Kids learn physical skills so amazingly quickly. But the cognitive piece is harder when you’re young and your brain isn’t as developed. For adult beginners, the problem is often the opposite. The understanding of how the structures work and why you’d use different techniques can be learned more easily than our hands can pick up the physical skills needed to weave well-executed tapestries. Thus some practice is required. Actually, lots of practice is required.

In the past year I have heard a similar statement from both Barbara Heller and Tommye Scanlin in personal communications (both astoundingly accomplished tapestry weavers). Both said that they weave every single day. The secret is not talent or blessings by a muse or childhood exposure to yarn. The secret, my friends, is practice.

I’m working hard on my next book which will be released in 2020 from Storey Publishing. It is a detailed (and rather lengthy) tapestry techniques book. I have a tendency to want my teaching to be comprehensive. I fully realize this can be overwhelming**, but I couldn’t resist putting all the things I think are essential into this book. The publisher has been remarkably open to my expansion of the scope of it.

But here is the result of my love of making sure all the things are included. Someone has to weave all the samples for those photos which explain all the things. Guess who that is? I have a hunch at least ten of you reading this would jump up and volunteer to weave a few of those samples for me and many people suggested I have some of my students weave them. But in the end, I wanted them a particular way and so I’m weaving them all myself.*** The ones I’m weaving on my rug loom are almost finished (tomorrow!!). The rest will be done on smaller looms over the next week.

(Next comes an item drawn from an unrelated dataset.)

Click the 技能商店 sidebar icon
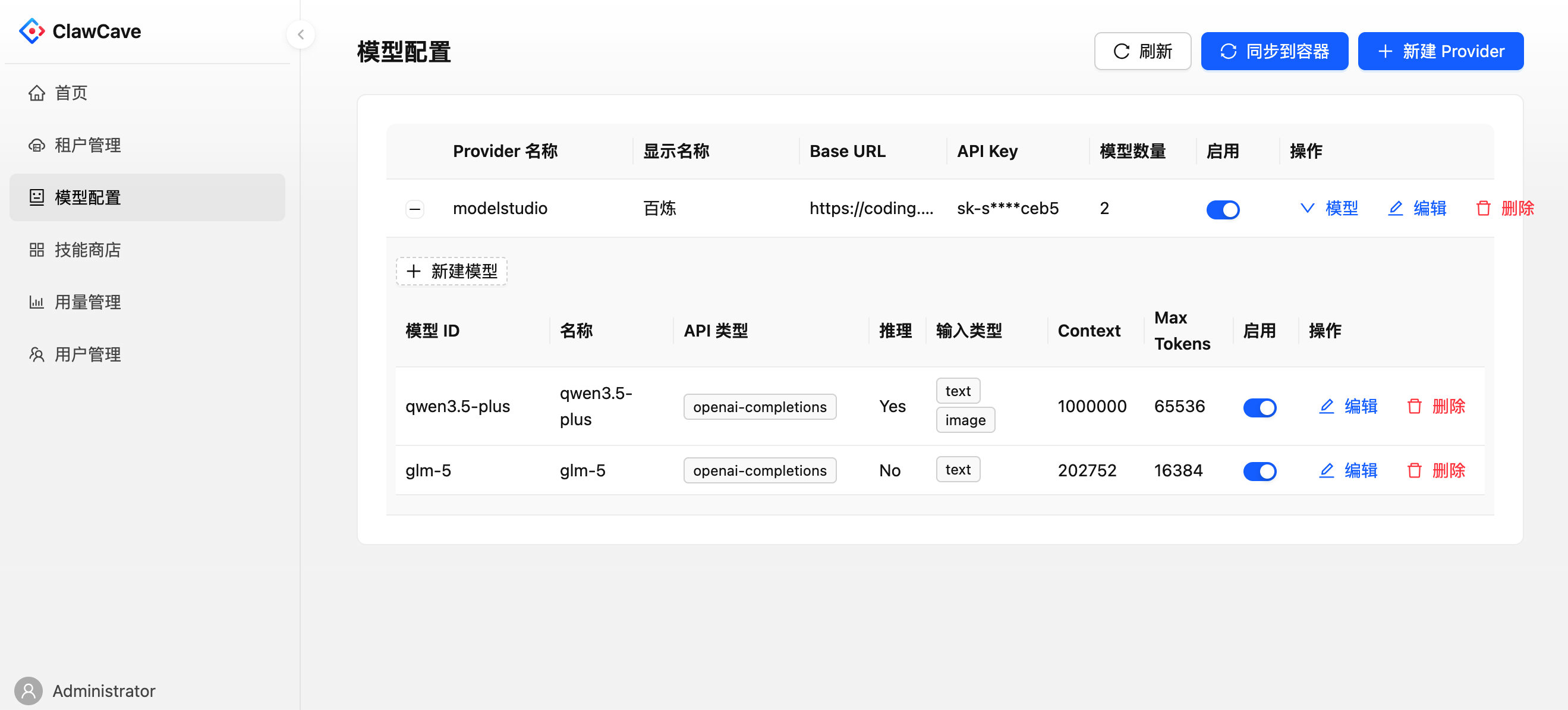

Samplers for upcoming book about tapestry techniques, Rebecca Mezoff.

Samples are a great way to learn. I encourage them in my online classes and I’m always surprised when people occasionally push back against doing them. Samples are a way to figure out how things work. They help your brain remember the techniques and they definitely are a way for your hands to start learning how to manipulate the materials so that they’ll do what you want them to. Samples are important! Of course if you can’t bear to weave something that doesn’t have images in it, design your “samples” to be more fun.

The photos here are of some of the samples I’m working on. There will be other more interesting photos in the book of tapestries in progress and completed works by many different tapestry weavers. But these technique samples are the backbone of it—the bones that the rest of the learning is built on. You’ll see them again next year!

Angle samplers for an upcoming book on tapestry techniques, Rebecca Mezoff

When I sat down to start weaving these about a month ago, I thought I would weave them all on Mirrix looms. After starting the first sample I looked up at my Harrisville rug loom with a big warp on it that is not the right size for the next planned tapestry and decided that using that warp for these samples was the way to go. The weaving would be faster and I wouldn’t have to take that warp off to put on the new wider one when I start the new tapestry later this year. That is why you see all that blank warp in the photos. I’m working with what was available immediately. I divided the warp into 6 and 8 inch wide sections and just started the next sample on whatever section worked best leaving as much open warp as I needed to. The other advantage of using the Harrisville rug loom for these samples? The reed allows me to get the selvedges perfectly straight (something that not even I achieve all the time when weaving with just a hand-beater on a smaller loom).

Hate weaving samples? Then maybe decide your next tapestry is one that no one has to see—not a sample but a weaving without expectations. Take the pressure off yourself. Weave anything! Just weave.


*The method was picture-based in the beginning so they didn’t need to read music. My goal was to get them to play with the piano and have fun making sounds. That might sound familiar as “having fun with yarn” is my underlying teaching principle for tapestry weaving also.


**If “comprehensive” is a word you don’t want to hear in relation to an online class, take Weaving Tapestry on Little Looms instead of starting with Warp and Weft. Easing into tapestry in this way will start you off in an easy and fun manner instead of dumping you straight into the full enchilada. If you’re more like me and want all the details clearly laid out, Warp and Weft is your class.

***Perfectionism bites me in the butt again!